- [Your objective] Reproduce the rows below with "window" switched to "dialog" and nothing else changed. Leave the pictures out.
— Begin —
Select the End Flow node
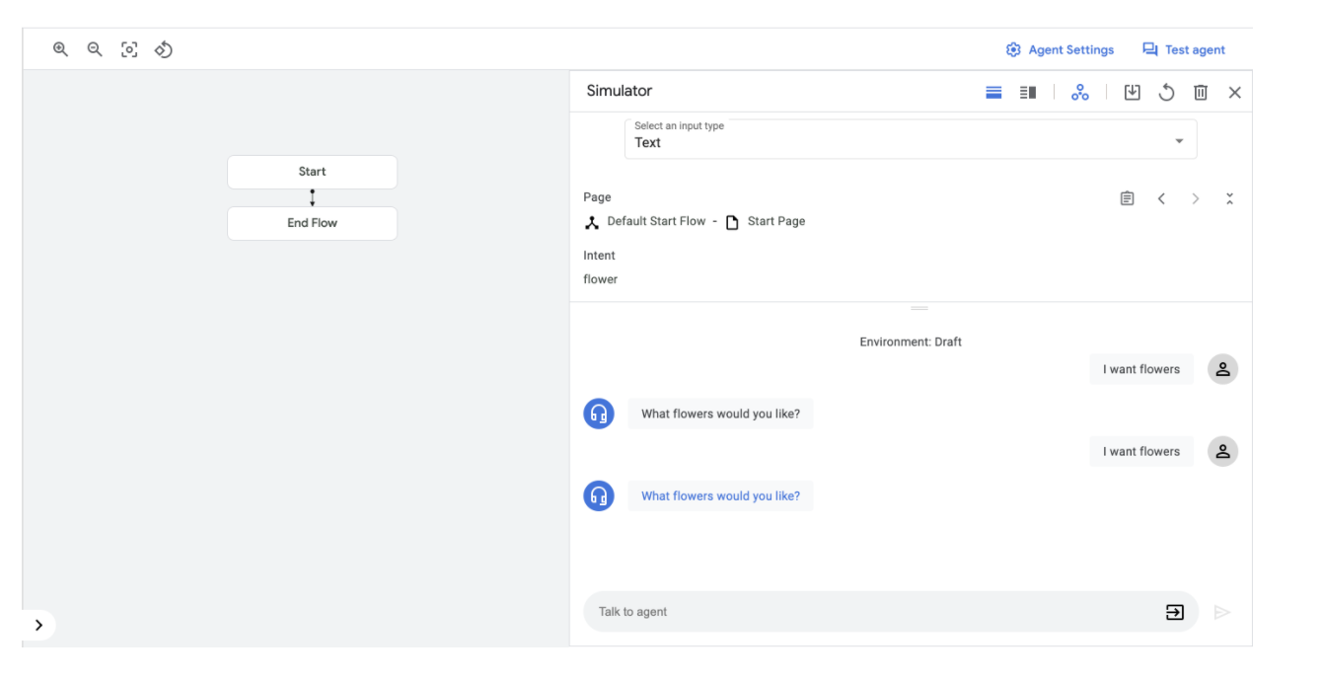Screen dimensions: 1322x681 (312, 223)
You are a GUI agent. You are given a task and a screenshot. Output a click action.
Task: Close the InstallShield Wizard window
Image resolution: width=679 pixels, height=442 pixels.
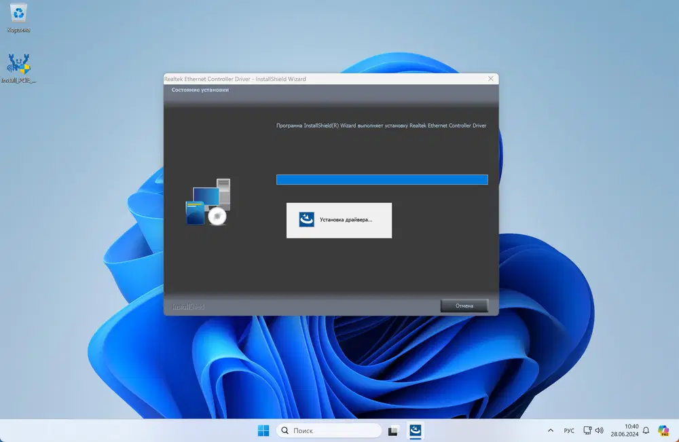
— End —
- [Answer in full]
Select the End Flow node
Screen dimensions: 1322x681 (312, 223)
You are a GUI agent. You are given a task and a screenshot. Output a click action.
Task: Close the InstallShield Wizard dialog
Image resolution: width=679 pixels, height=442 pixels.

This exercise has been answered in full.